India’s tragic week: 50 dead in train crashes, road carnage and stampedes
From temple stampedes to train collisions, India’s first week of November saw over 50 lives lost. A grim reminder that the nation’s safety crisis continues to spiral unchecked.
- Nov 6, 2025,
- Updated Nov 6, 2025 12:42 PM IST

- 1/9
India’s first week of November has turned grim — five major tragedies across states, over 50 dead, hundreds injured. Temples, tracks, and highways became sudden sites of horror.

- 2/9
In Andhra Pradesh’s Kasibugga, what began as devotion ended in despair. A stampede at the Lord Venkateswara temple left nine dead, most of them women — crushed in sacred chaos.

- 3/9
Officials revealed the temple had been built without permits — no crowd control, no safety plan.
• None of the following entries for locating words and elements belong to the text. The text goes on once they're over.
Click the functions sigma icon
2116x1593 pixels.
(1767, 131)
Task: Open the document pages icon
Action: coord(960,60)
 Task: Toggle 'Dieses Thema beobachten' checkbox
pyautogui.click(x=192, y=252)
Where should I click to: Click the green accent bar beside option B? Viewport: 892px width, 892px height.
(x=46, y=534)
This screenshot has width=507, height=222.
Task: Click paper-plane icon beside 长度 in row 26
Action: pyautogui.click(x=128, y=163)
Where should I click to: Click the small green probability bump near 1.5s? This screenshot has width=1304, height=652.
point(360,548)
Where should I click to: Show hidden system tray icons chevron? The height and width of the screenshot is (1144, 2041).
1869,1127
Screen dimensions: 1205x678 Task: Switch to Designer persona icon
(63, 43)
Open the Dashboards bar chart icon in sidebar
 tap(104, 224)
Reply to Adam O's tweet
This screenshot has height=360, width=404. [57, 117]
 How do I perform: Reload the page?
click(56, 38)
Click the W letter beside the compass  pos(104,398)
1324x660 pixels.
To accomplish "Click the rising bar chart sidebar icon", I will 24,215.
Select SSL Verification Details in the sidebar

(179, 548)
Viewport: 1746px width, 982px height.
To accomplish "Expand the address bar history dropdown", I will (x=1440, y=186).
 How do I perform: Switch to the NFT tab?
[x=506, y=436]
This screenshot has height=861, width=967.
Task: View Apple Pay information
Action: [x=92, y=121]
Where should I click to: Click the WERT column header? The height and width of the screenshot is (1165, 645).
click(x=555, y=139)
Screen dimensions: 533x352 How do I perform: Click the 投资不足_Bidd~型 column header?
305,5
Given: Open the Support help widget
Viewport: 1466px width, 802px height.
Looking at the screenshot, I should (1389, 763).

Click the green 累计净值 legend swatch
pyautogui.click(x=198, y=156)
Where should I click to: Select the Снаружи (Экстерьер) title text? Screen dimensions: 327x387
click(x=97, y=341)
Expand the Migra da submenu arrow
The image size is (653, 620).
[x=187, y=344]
A holy site turned death trap, raising questions about illegal religious structures.

- 4/9
Chhattisgarh’s Bilaspur witnessed one of the week’s deadliest rail crashes. A passenger MEMU train plowed into a stationary goods train — 11 dead, 20 injured, and haunting questions on oversight.

- 5/9
In Uttar Pradesh’s Mirzapur, six pilgrims were mowed down by the Howrah-Kalka Mail while crossing tracks after a holy bath. A moment of faith turned fatal on the rails. (Representative pic)

- 6/9
On Telangana’s Hyderabad-Bijapur highway, dawn turned deadly as a TSRTC bus collided with a truck. Twenty lives lost in twisted metal — families shattered before sunrise.

- 7/9
A dumper truck gone rogue in Jaipur’s Lohamandi tore through traffic — 13 dead, vehicles crushed, chaos on asphalt. Investigators say rage, not malfunction, fueled the bloodshed.

- 8/9
The NCRB’s 2023 report paints a chilling backdrop — 1,217 accidental deaths daily, most from road and rail accidents. A crisis normalized, claiming 4.4 lakh lives in one year. (Representative pic)

- 9/9
From reckless driving to lax safety checks and overcrowded temples — India’s tragedies share a pattern: preventable losses that repeat, week after week, headline after headline.